■ TASK TO CARRY OUT
Reproduce the records word for word, leaving out any pictures they hold.

══ INPUT MATERIAL ══

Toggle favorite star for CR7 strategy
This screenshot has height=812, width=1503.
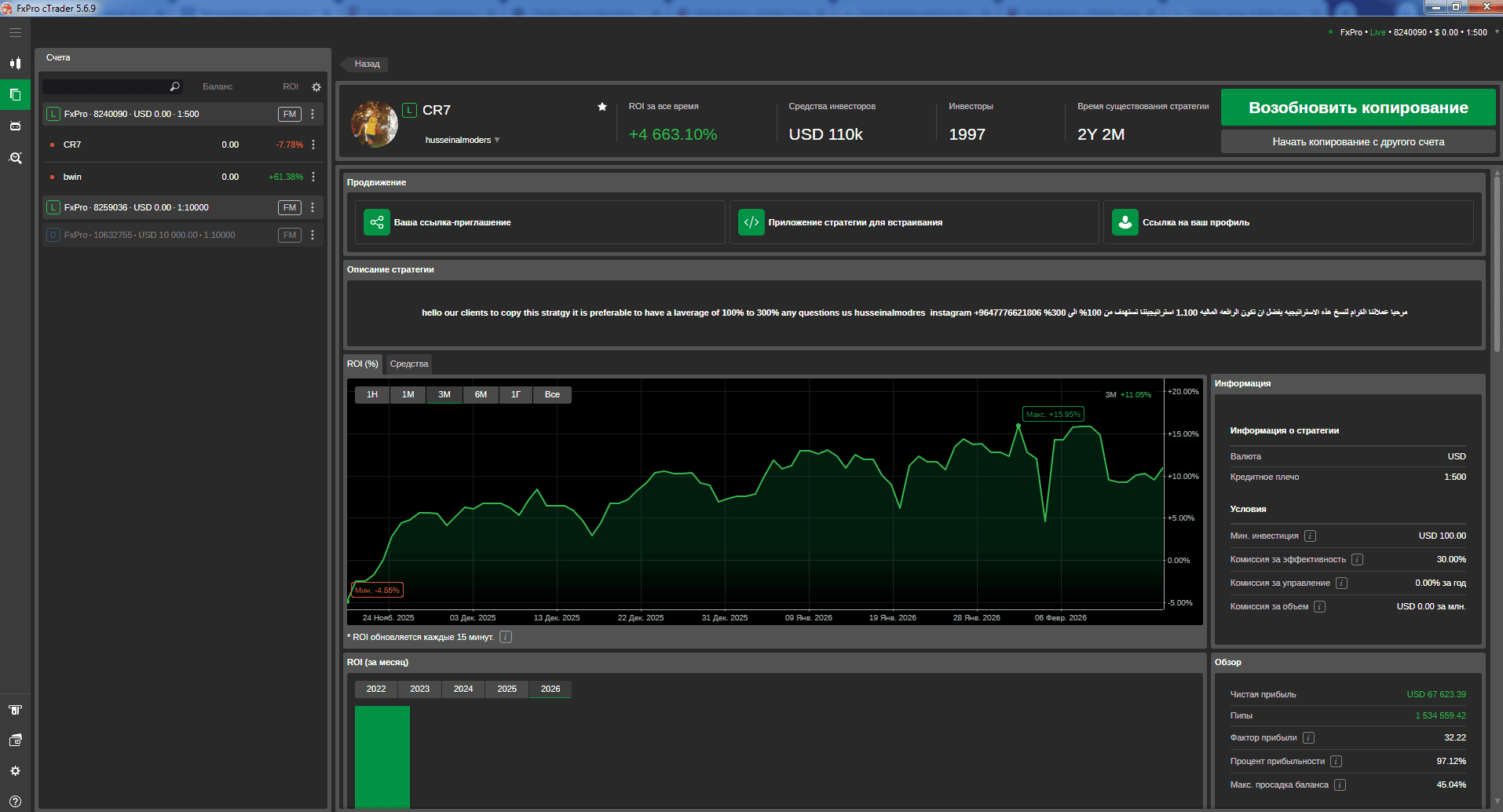tap(602, 107)
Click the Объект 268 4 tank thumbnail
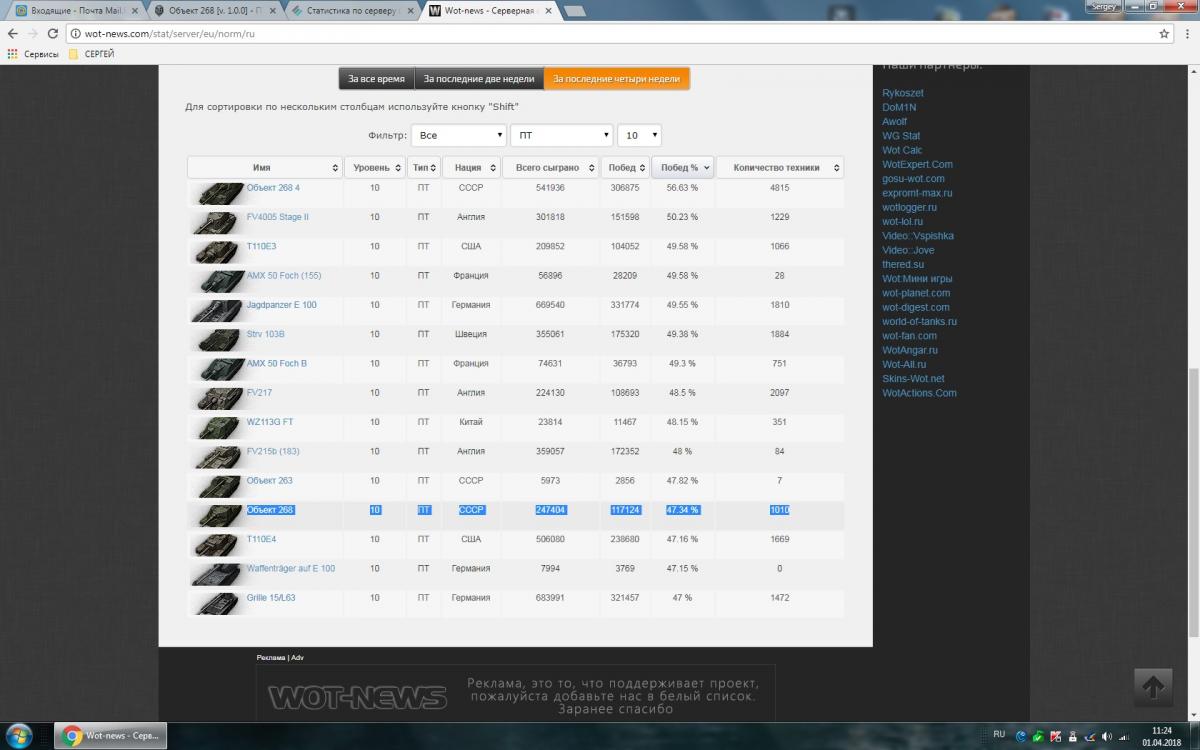 (216, 192)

═══

■ COMPLETED EXERCISE
Toggle favorite star for CR7 strategy
This screenshot has height=812, width=1503.
tap(602, 107)
Click the Объект 268 4 tank thumbnail
 (216, 192)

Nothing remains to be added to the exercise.